• _TEXT PASSAGE_:
################
Given that you have a unique number for each vector (or tweet), You now want to create a hash table. You need a hash table, so that given a hash_id, you can quickly look up the corresponding vectors. This allows you to reduce your search by a significant amount of time.

We have given you the `make_hash_table` function, which maps the tweet vectors to a bucket and stores the vector there. It returns the `hash_table` and the `id_table`. The `id_table` allows you know which vector in a certain bucket corresponds to what tweet.

In [None]:
def make_hash_table(vecs, planes):
    """
    Input:
        - vecs: list of vectors to be hashed.
        - planes: the matrix of planes in a single "universe", with shape (embedding dimensions, number of planes).
    Output:
        - hash_table: dictionary - keys are hashes, values are lists of vectors (hash buckets)
        - id_table: dictionary - keys are hashes, values are list of vectors id's
                            (it's used to know which tweet corresponds to the hashed vector)
    """

    # number of planes is the number of columns in the planes matrix
    num_of_planes = planes.shape[1]

    # number of buckets is 2^(number of planes)
    num_buckets = np.power(2, num_of_planes)
    
    # create the hash table as a dictionary.
    # Keys are integers (0,1,2.. number of buckets)
    # Values are empty lists
    hash_table = {key: [] for key in range(num_buckets)}

    # create the id table as a dictionary.
    # Keys are integers (0,1,2... number of buckets)
    # Values are empty lists
    id_table = {key: [] for key in range(num_buckets)}

    # for each vector in 'vecs'
    for i, v in enumerate(vecs):
        # calculate the hash value for the vector
        h = hash_value_of_vector(v, planes)

        # store the vector into hash_table at key h,
        # by appending the vector v to the list at key h
        hash_table[h].append(v)

        # store the vector's index 'i' (each document is given a unique integer 0,1,2...)
        # the key is the h, and the 'i' is appended to the list at key h
        id_table[h].append(i)

    return hash_table, id_table

In [None]:
planes = planes_l[0]  # get one 'universe' of planes to test the function
vec = normalize(np.random.normal(size=(1, N_DIMS)), axis=1, norm='l2')
tmp_hash_table, tmp_id_table = make_hash_table(train_data, planes)

print(f"The hash table at key 0 has {len(tmp_hash_table[0])} document vectors")
print(f"The id table at key 0 has {len(tmp_id_table[0])}")
print(f"The first 5 document indices stored at key 0 of are {tmp_id_table[0][0:5]}")

In [None]:
# Creating the hashtables
hash_tables = []
id_tables = []
for universe_id in range(N_UNIVERSES):  # there are 25 hashes
    print('working on hash universe #:', universe_id)
    planes = planes_l[universe_id]
    hash_table, id_table = make_hash_table(train_data, planes)
    hash_tables.append(hash_table)
    id_tables.append(id_table)

## Approximate K-NN

Implement approximate K nearest neighbors using locality sensitive hashing,
to search for documents that are similar to a given document at the
index `doc_id`.

###### Inputs
* `doc_id` is the index into the document list `all_tweets`.
################
• _AVAILABLE DATA_:
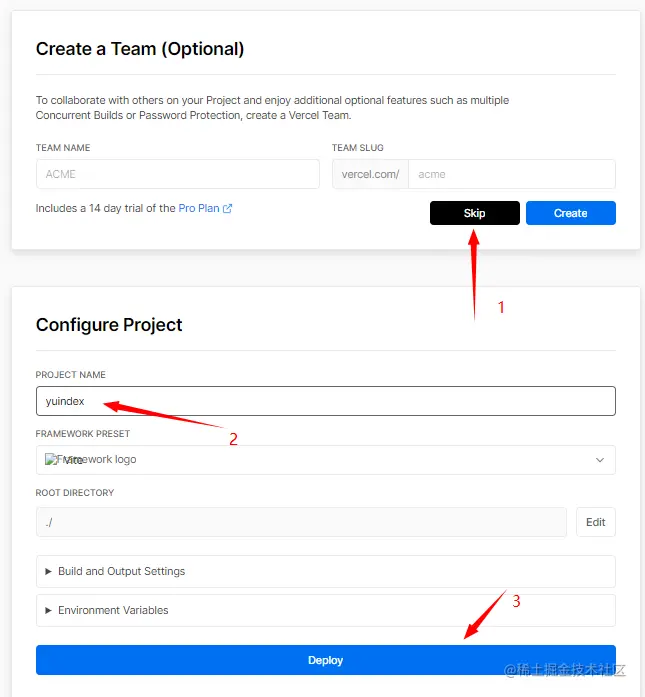The width and height of the screenshot is (645, 697).
Task: Click the vercel.com/ slug prefix
Action: 370,174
################
• _OBJECTIVE A_: Print the stretch of the hash table notebook from "# the key is" through "tmp_id_table = make_hash_table(train_data, planes)", word for word.
• _OBJECTIVE B_: Carry on with the hash table notebook from the point where it stops.
Nothing in the listing is needed here.

• _RESPONSE A_:
# the key is the h, and the 'i' is appended to the list at key h
        id_table[h].append(i)

    return hash_table, id_table

In [None]:
planes = planes_l[0]  # get one 'universe' of planes to test the function
vec = normalize(np.random.normal(size=(1, N_DIMS)), axis=1, norm='l2')
tmp_hash_table, tmp_id_table = make_hash_table(train_data, planes)

• _RESPONSE B_:
* `v` is the document vector for the tweet in `all_tweets` at index `doc_id`.
* `planes_l` is the list of planes (the global variable created earlier).
* `k` is the number of nearest neighbors to search for.
* `num_universes_to_use`: to save time, we can use fewer than the total
number of available universes.  By default, it's set to `N_UNIVERSES`,
which is $25$ for this assignment.

The `approximate_knn` function finds a subset of candidate vectors that
are in the same "hash bucket" as the input vector 'v'.  Then it performs
the usual k-nearest neighbors search on this subset (instead of searching
through all 10,000 tweets).

In [None]:
def cosine_similarity(u, v):
    return np.dot(u,v)/(np.linalg.norm(u)*np.linalg.norm(v))

def nearest_neighbor(v, candidates, k=1):
    """
    Input:
      - v, the vector you are going find the nearest neighbor for
      - candidates: a set of vectors where we will find the neighbors
      - k: top k nearest neighbors to find
    Output:
      - k_idx: the indices of the top k closest vectors in sorted form
    """
    similarity_l = []

    # for each candidate vector...
    for row in candidates:
        # get the cosine similarity
        cos_similarity = cosine_similarity(v.flatten(), row)

        # append the similarity to the list
        similarity_l.append(cos_similarity)
        
    # sort the similarity list and get the indices of the sorted list
    sorted_ids = np.argsort(similarity_l)[::-1]
    similarity_l_sorted = np.sort(similarity_l)[::-1]
    
    # get the indices of the k most similar candidate vectors
    k_idx = sorted_ids[:k]
    similarities_k = similarity_l_sorted[:k]

    return k_idx, similarities_k


In [None]:
def approximate_knn(id_tables, hash_tables, v, planes_l, k=1, num_universes_to_use=N_UNIVERSES):
    """Search for k-NN using hashes."""
    assert num_universes_to_use <= N_UNIVERSES

    # Vectors that will be checked as possible nearest neighbor
    vecs_to_consider_l = list()

    # list of document IDs
    ids_to_consider_l = list()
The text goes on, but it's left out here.